It Just Happened

It begins with you pushing a stroller through a mall. Your first shopping trip together. You flick through the onesies, the leggings, that cute little baby ACDC t-shirt. So sweet, the stripes, the sun hats, the tiny little socks. Presents are given, choices are made, you have your favourite combinations. Sometimes after bath-time you flick your child’s hair into a mo-hawk, slick back a fringe or see if you have enough for a pony tail.

In the toddler years you find yourself wrestling with a child in the middle of a play centre, begging them to “just sit” while you put on their shoes. You begin the morning by chasing a set of little legs throughout the house with a pair of long pants “please, sweetie, it’s minus two outside, please can we wear pants today?” Certain colours become favourites. T-shirts are thrown into the washing machine at bedtime to ensure they can be worn again the following morning. You’ll find yourself at the park explaining the wearing of the Spiderman gum boots/wellingtons in the middle of a heat wave. “She hasn’t taken them off since Tuesday” you’ll shrug. You’ve giving up caring. As long as she’s fed and dry, with no visible signs of head lice you’re happy.

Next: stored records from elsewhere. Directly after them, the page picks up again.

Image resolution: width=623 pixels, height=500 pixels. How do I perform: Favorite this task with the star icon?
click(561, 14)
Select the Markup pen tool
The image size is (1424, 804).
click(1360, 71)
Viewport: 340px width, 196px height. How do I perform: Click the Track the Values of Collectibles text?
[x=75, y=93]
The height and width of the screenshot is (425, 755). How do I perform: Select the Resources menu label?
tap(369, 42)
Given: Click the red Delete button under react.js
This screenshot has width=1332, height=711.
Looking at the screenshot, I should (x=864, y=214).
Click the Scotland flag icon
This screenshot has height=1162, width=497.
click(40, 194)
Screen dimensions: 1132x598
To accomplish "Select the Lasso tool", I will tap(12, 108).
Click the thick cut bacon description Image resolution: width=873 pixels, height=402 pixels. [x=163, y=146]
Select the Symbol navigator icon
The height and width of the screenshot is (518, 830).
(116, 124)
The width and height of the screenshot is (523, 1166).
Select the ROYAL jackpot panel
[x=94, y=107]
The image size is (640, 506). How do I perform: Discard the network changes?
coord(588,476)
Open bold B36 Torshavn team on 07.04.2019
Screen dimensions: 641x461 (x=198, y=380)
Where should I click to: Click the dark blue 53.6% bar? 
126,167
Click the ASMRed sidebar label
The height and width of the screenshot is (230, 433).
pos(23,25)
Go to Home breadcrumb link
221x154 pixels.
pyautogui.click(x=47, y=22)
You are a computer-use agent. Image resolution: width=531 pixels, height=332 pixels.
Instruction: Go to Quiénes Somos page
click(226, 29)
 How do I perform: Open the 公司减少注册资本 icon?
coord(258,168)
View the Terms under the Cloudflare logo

As a tween you’ll beg for a t-shirt change. Implore for hair to be brushed. Ignore toothpaste stains. You’ll stand in a department store and hold up item after item while a child sighs, eye rolls and groans. “I’m not wearing a dress” she’ll say to you. “I don’t do pockets on shirts” he’ll say wincing in pain. You’ll negotiate over sneakers, curse your low wasted jeans as you bend for the twentieth time to check how much room is in the toe of the shoes, he swears they’re just right but you know they’re too small. You’ll think you’ve done it all. You haven’t. For you’re about to hit the teens, and if you have a daughter, there is nothing, nothing that will prepare you for what comes next.

I can’t put my finger on a date, or a time, but the twelve year old girl who wore nothing but soccer shorts and over sized t-shirts somehow lost her braces and discovered skinny jeans, Forever 21, and nail polish. Pumpkin Patch is a distant memory, we now wander through white tiled stores with half dressed floor staff and doof doof music at a volume of 11. My voice trails off as she picks things off the rack for a closer look, the dress with the back cut out of it, “that’s cuuuuuuuuute” I say with an inside prayer of dear god please no.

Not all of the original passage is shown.